- _Data extracts_
-------------------------
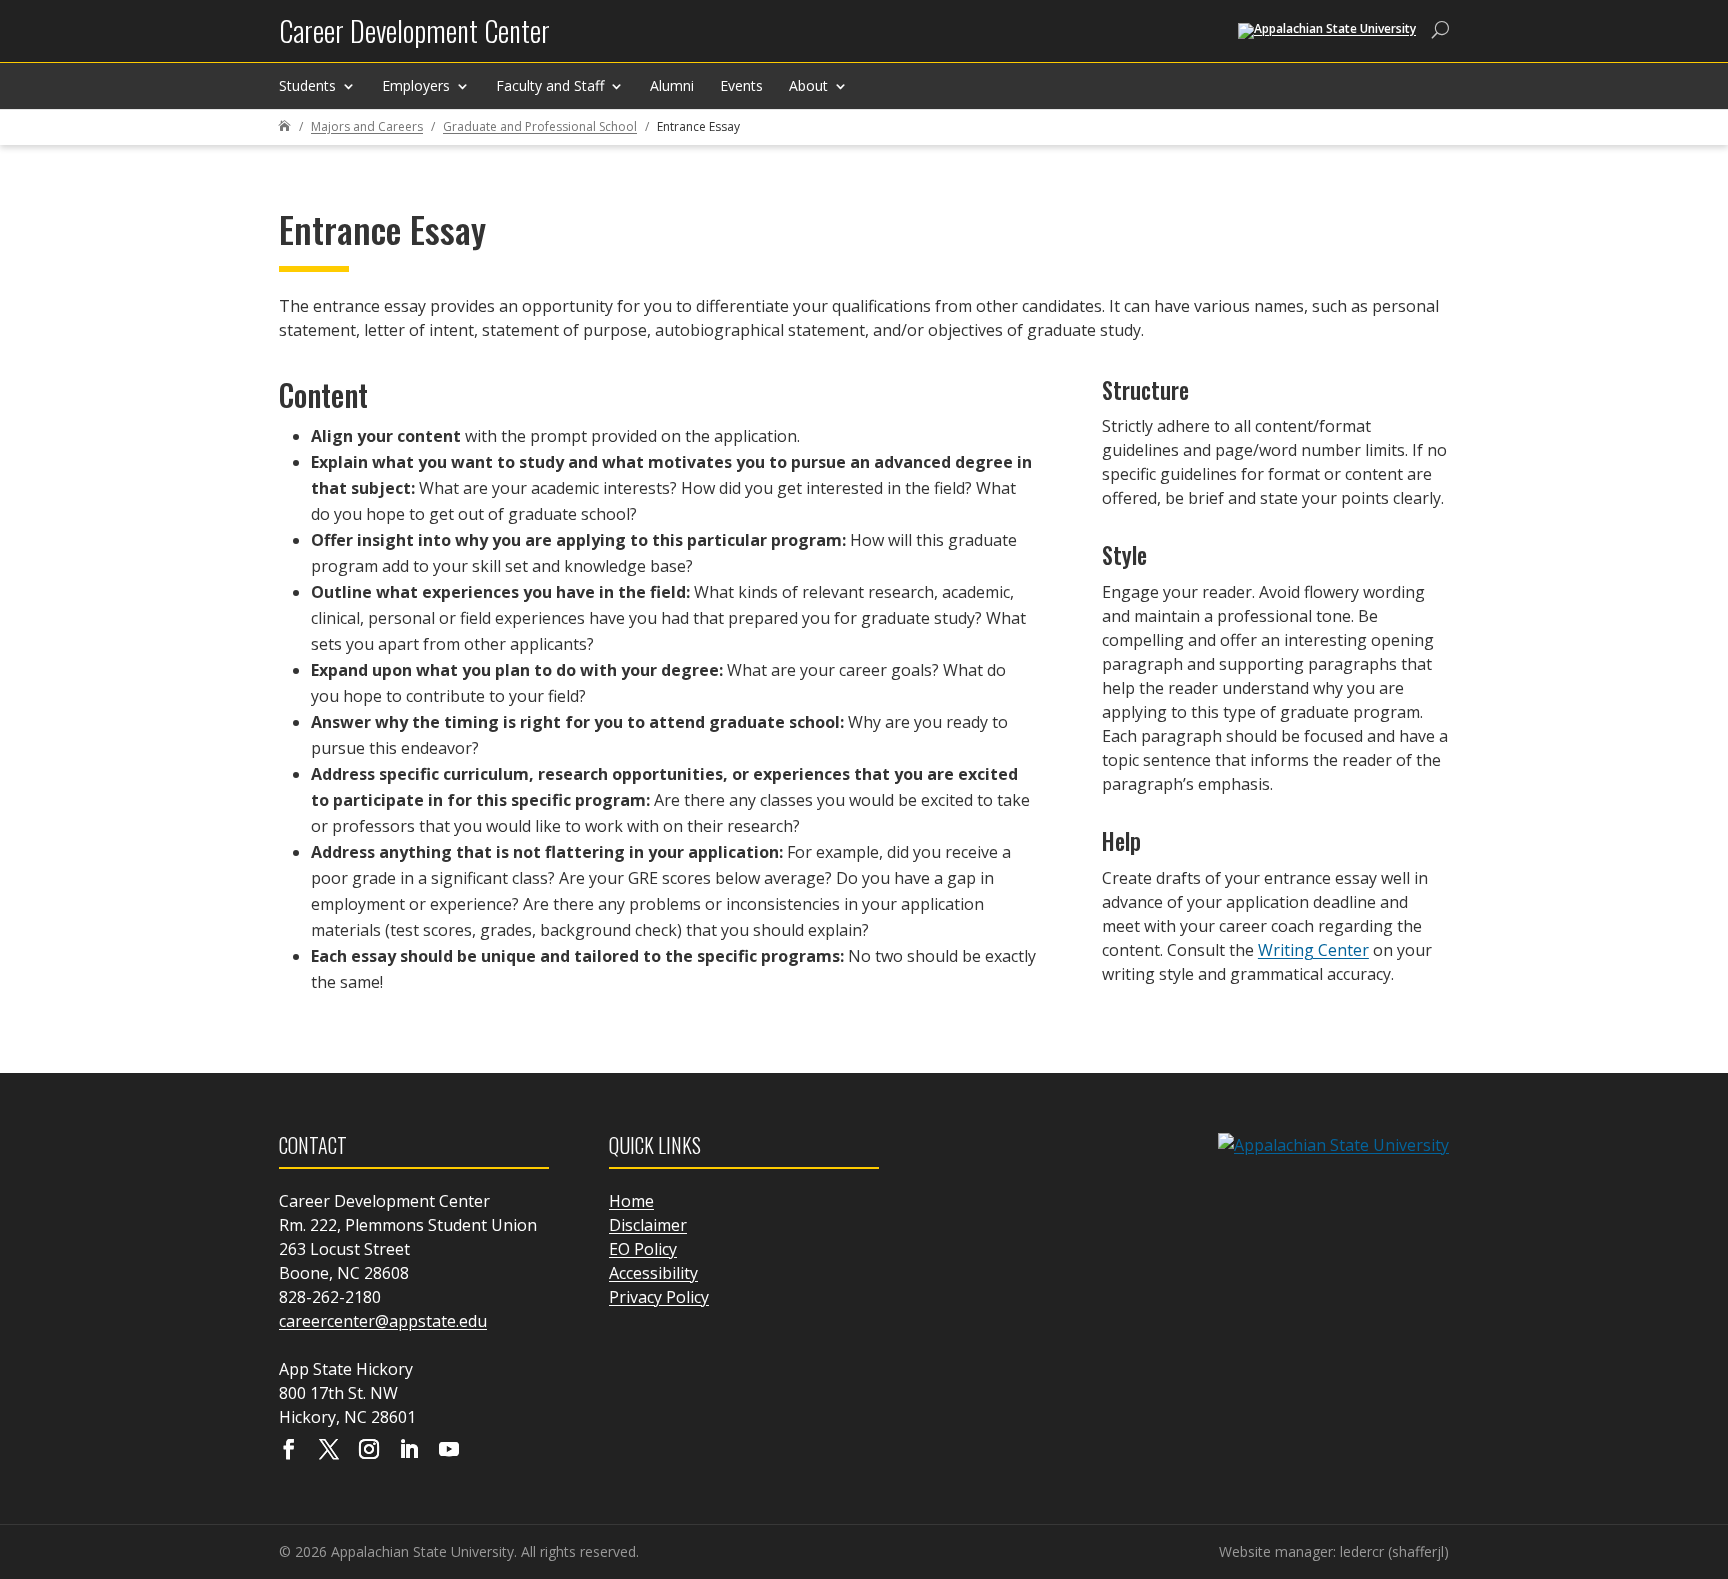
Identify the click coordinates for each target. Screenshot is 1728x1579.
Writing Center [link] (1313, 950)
-------------------------
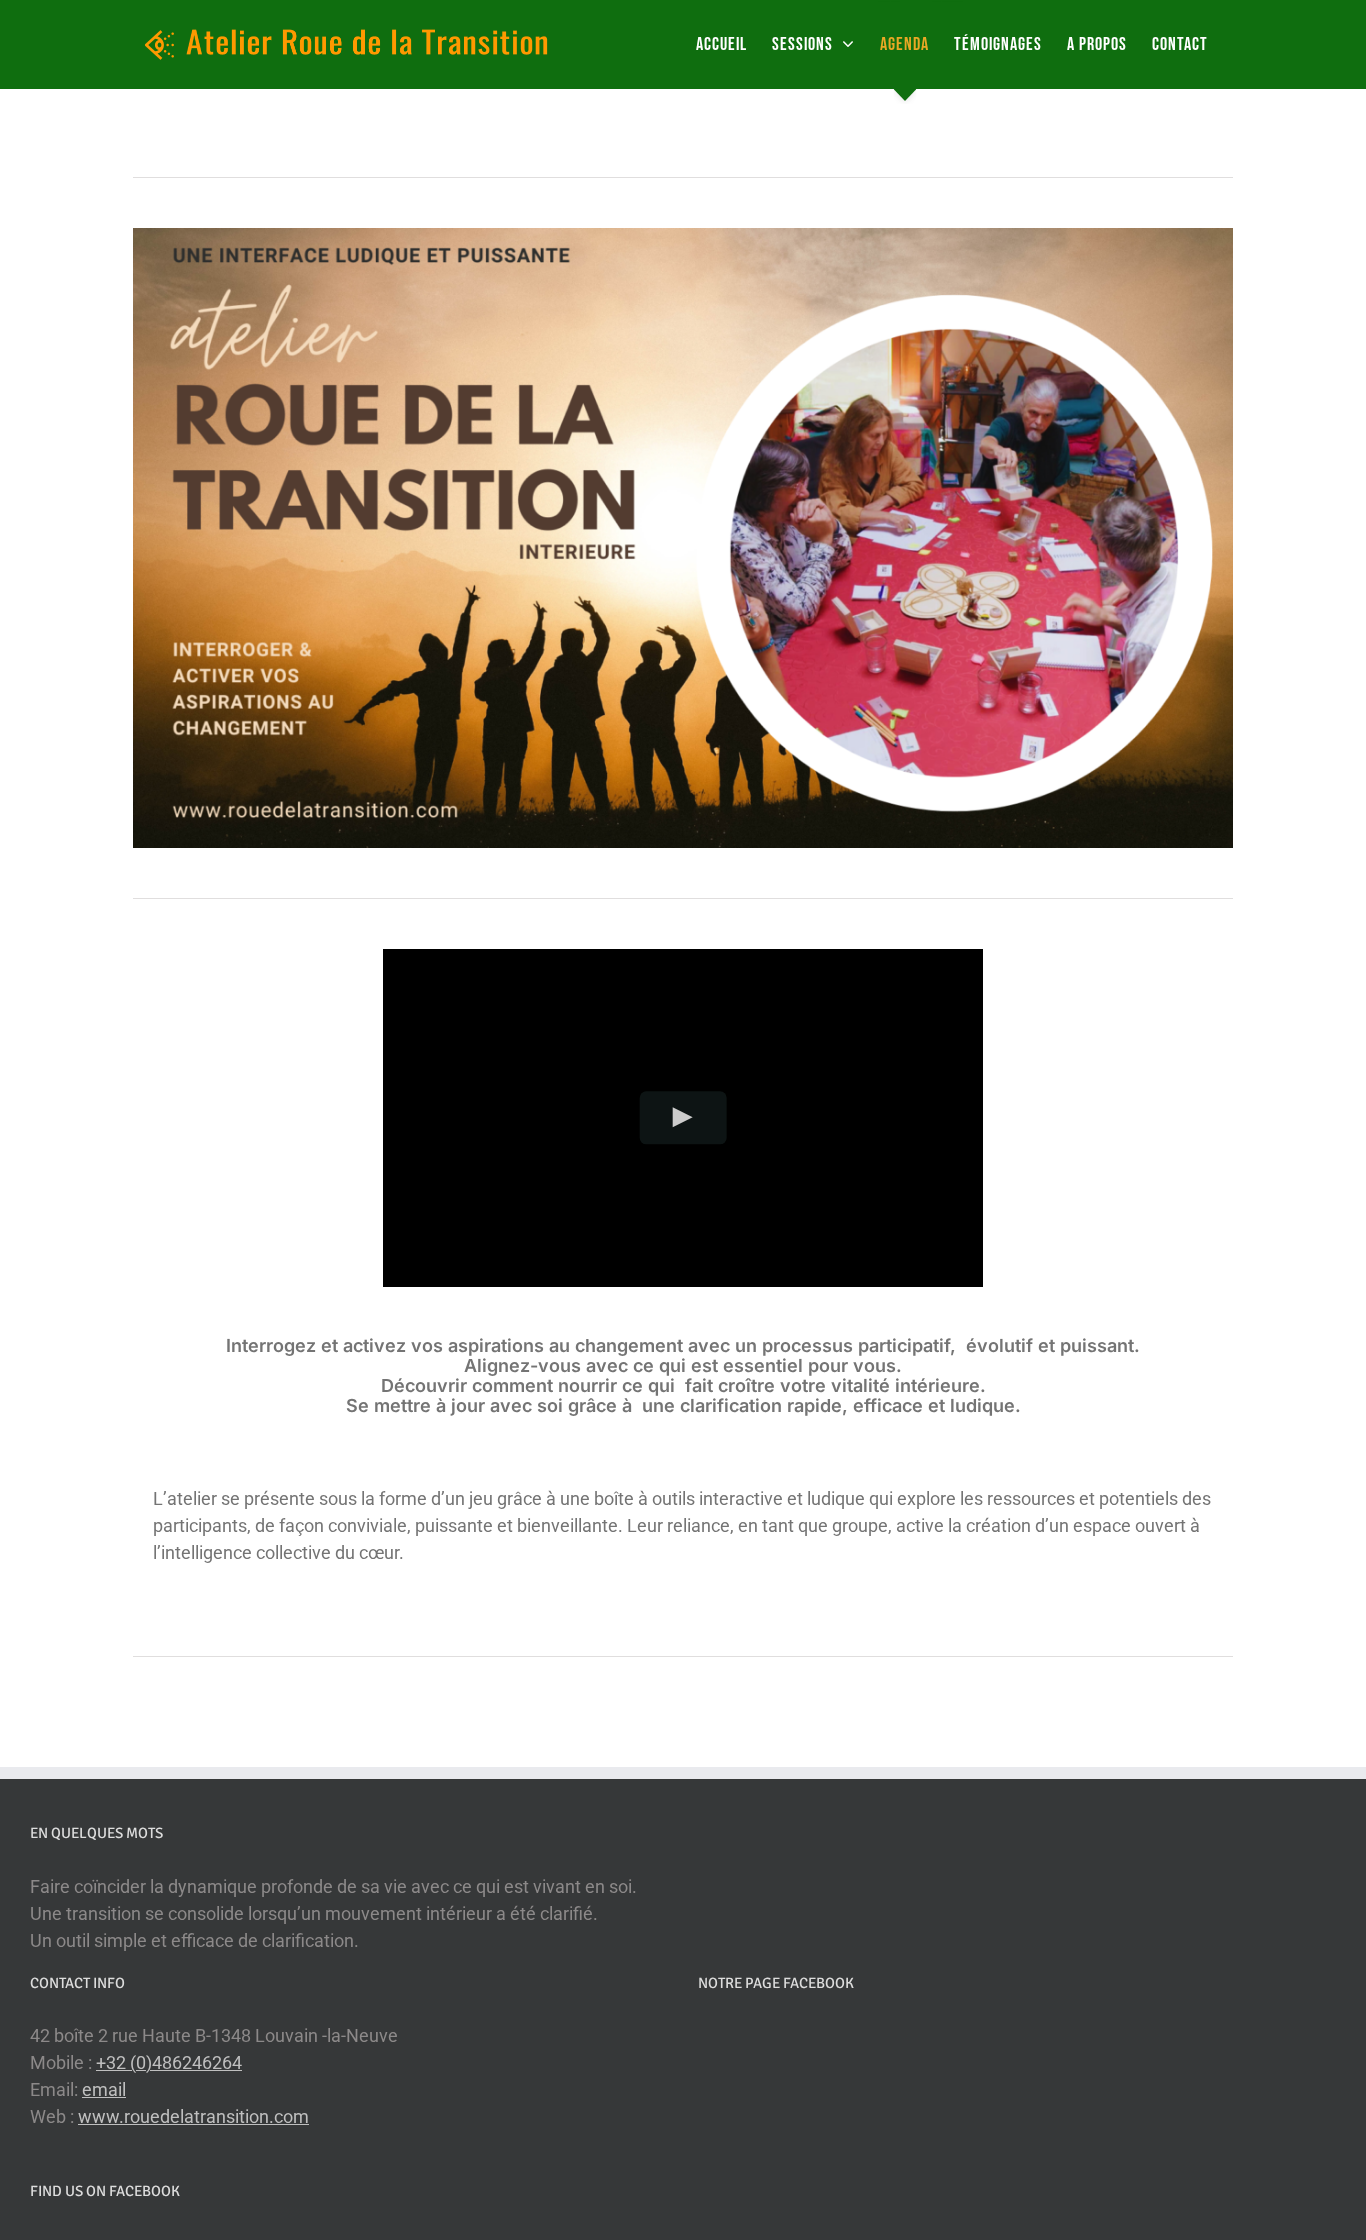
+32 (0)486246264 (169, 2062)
-------------------------
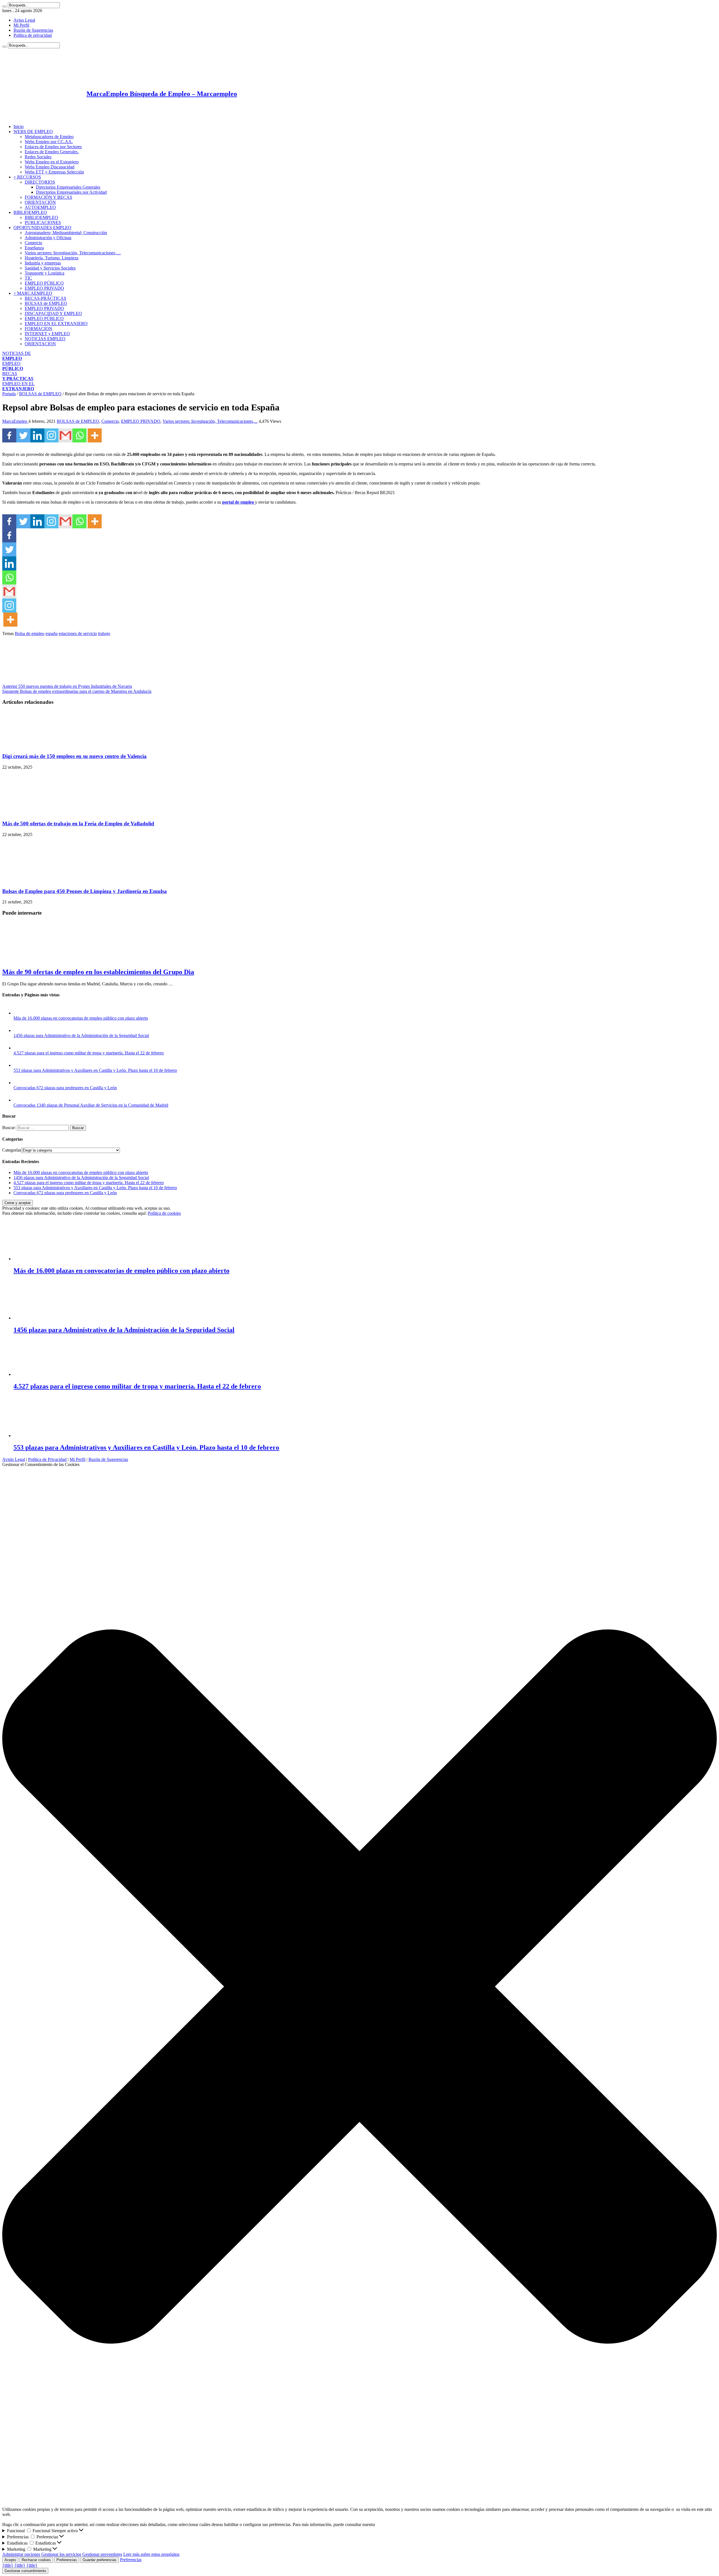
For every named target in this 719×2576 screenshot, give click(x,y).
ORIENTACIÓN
-------------------------
- _Task details_
For this task, write out exactly the lines of the entries above, starting at the line with "Identify the click" and ending at the line with "Writing Center [link] (1313, 950)", both included, and no others.

- _Task result_
Identify the click coordinates for each target. Screenshot is 1728x1579.
Writing Center [link] (1313, 950)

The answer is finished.